**What is required:**
List every line of the material below that contains the word "icon", copying each one in full. Case counts.

**Materials provided:**
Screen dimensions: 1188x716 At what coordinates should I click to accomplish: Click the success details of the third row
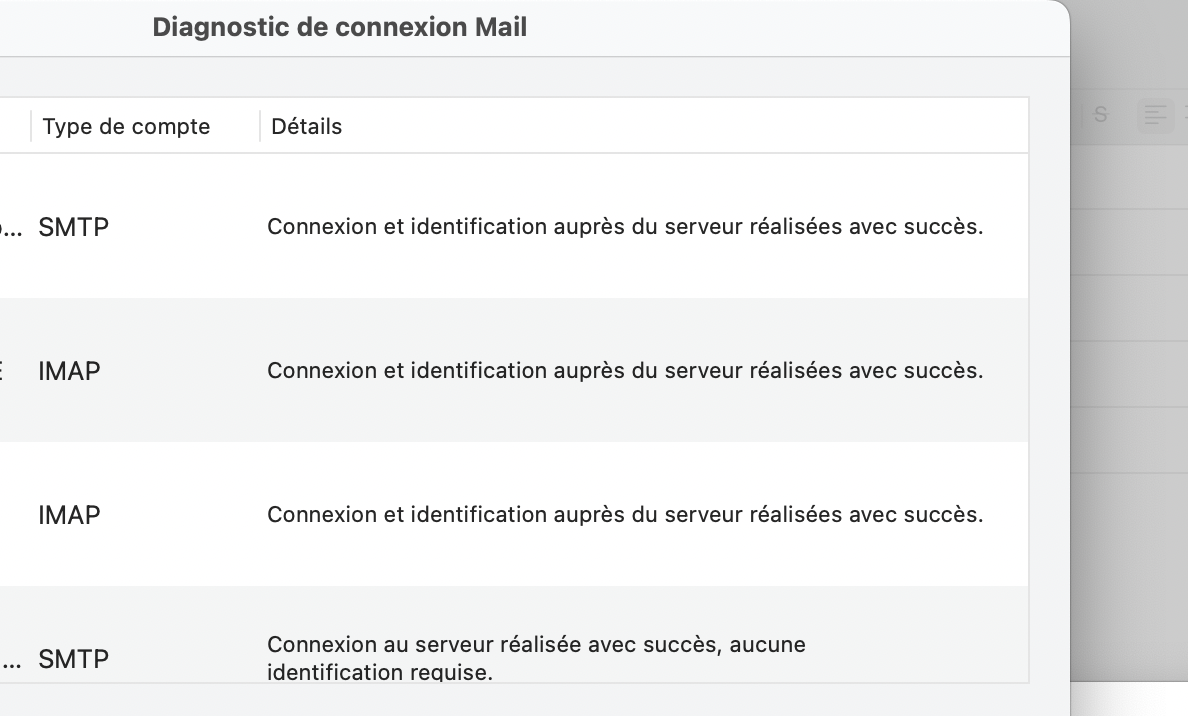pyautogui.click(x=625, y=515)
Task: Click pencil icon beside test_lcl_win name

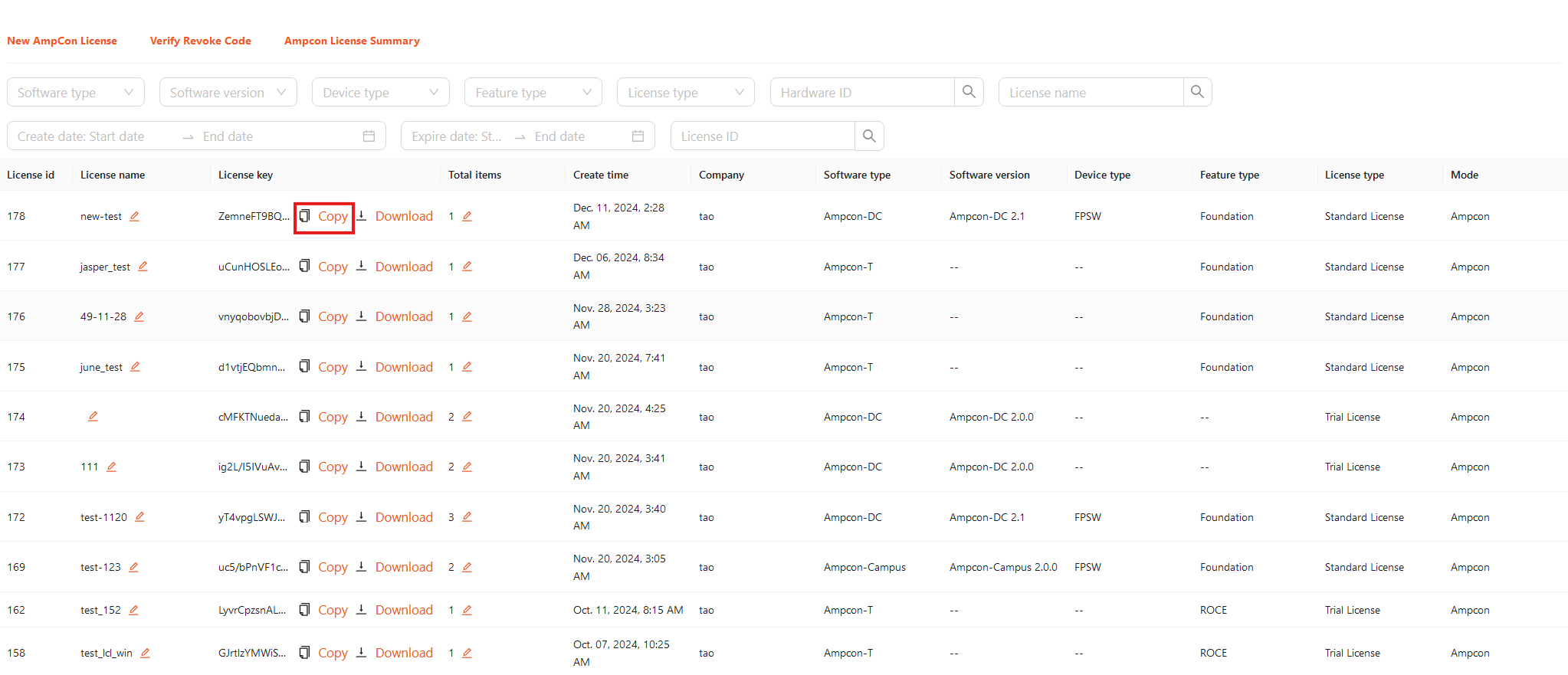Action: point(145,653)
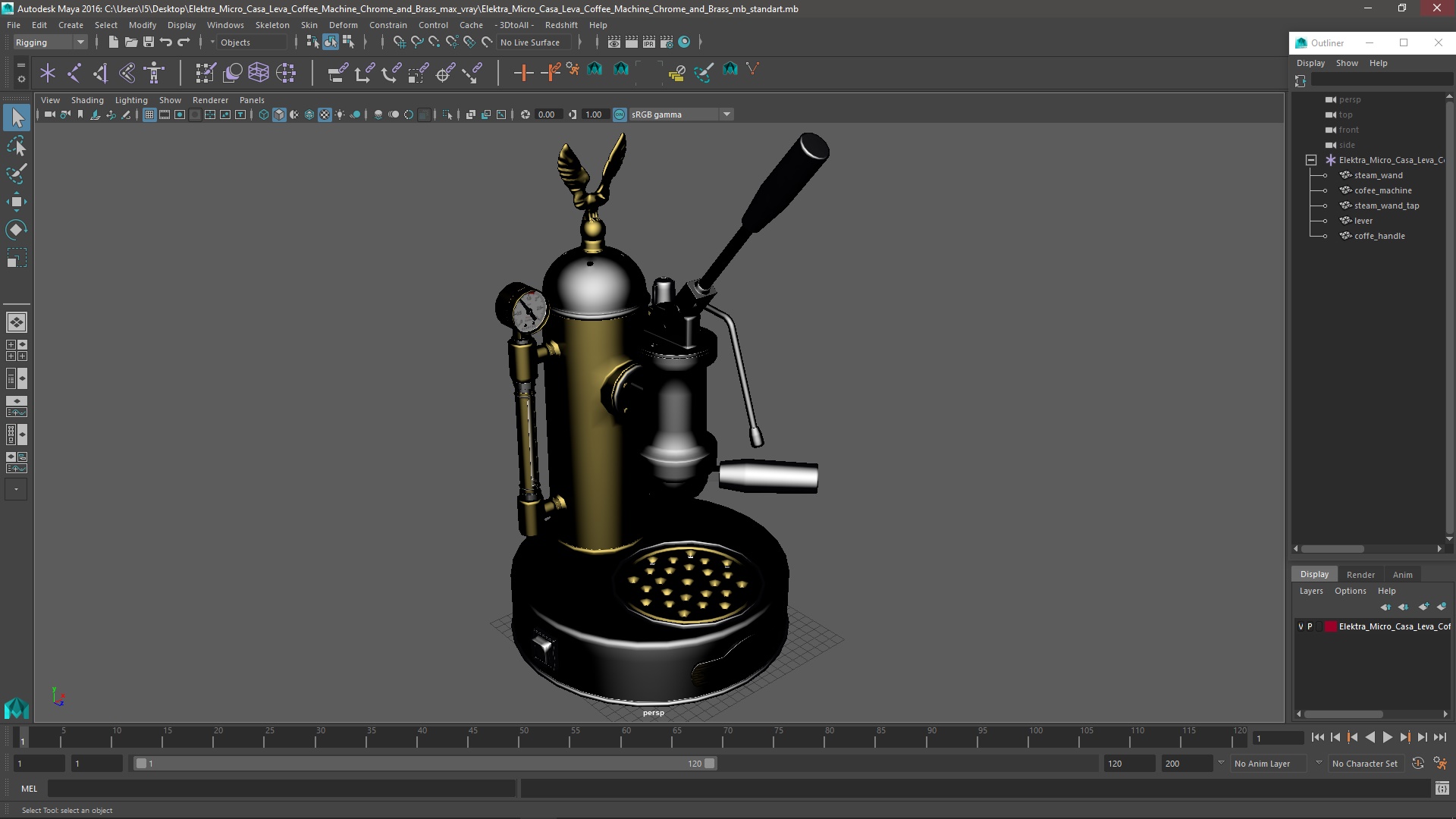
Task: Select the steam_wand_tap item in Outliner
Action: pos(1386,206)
--
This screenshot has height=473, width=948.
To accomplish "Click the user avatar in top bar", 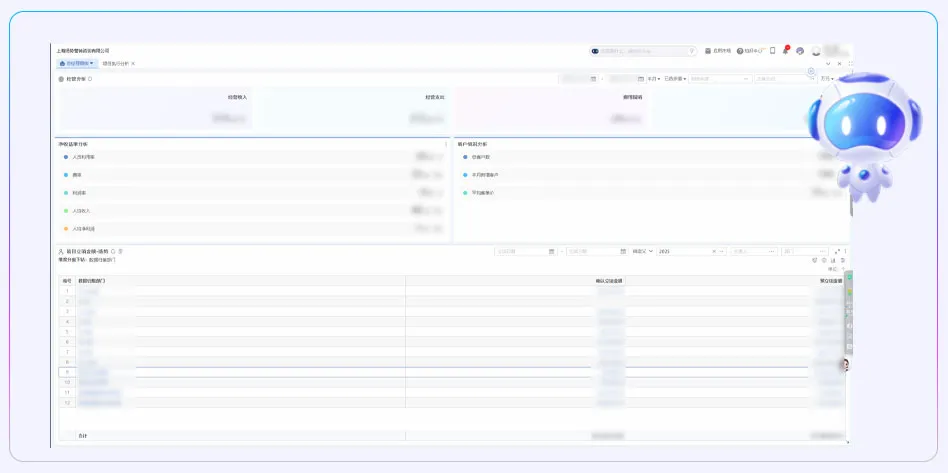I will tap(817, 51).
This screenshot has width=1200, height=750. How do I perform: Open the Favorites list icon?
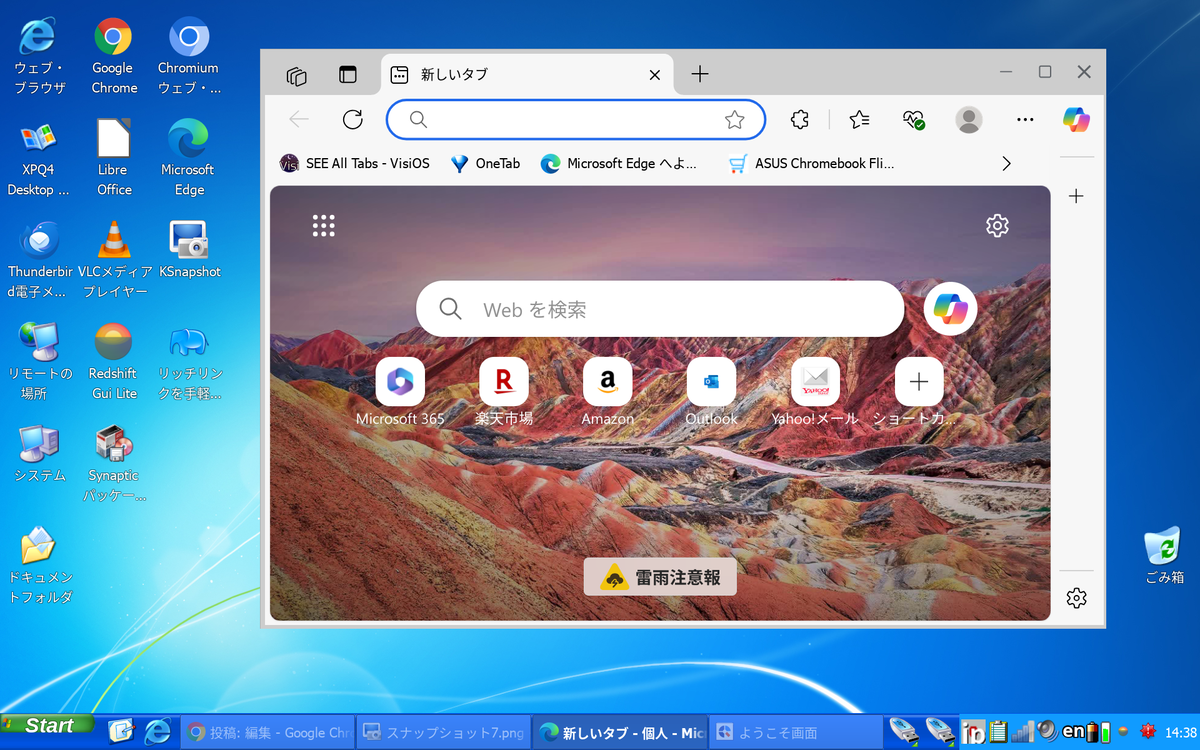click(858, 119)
---
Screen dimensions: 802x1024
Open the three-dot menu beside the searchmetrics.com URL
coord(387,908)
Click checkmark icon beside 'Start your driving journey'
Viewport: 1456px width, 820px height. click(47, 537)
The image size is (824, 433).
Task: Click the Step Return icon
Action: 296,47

**Full response:**
Task: Click pencil icon beside test_lcl_win name
This screenshot has width=1200, height=750. How do I perform: Open the Favorites list icon?
Click checkmark icon beside 'Start your driving journey'
Task: Click the Step Return icon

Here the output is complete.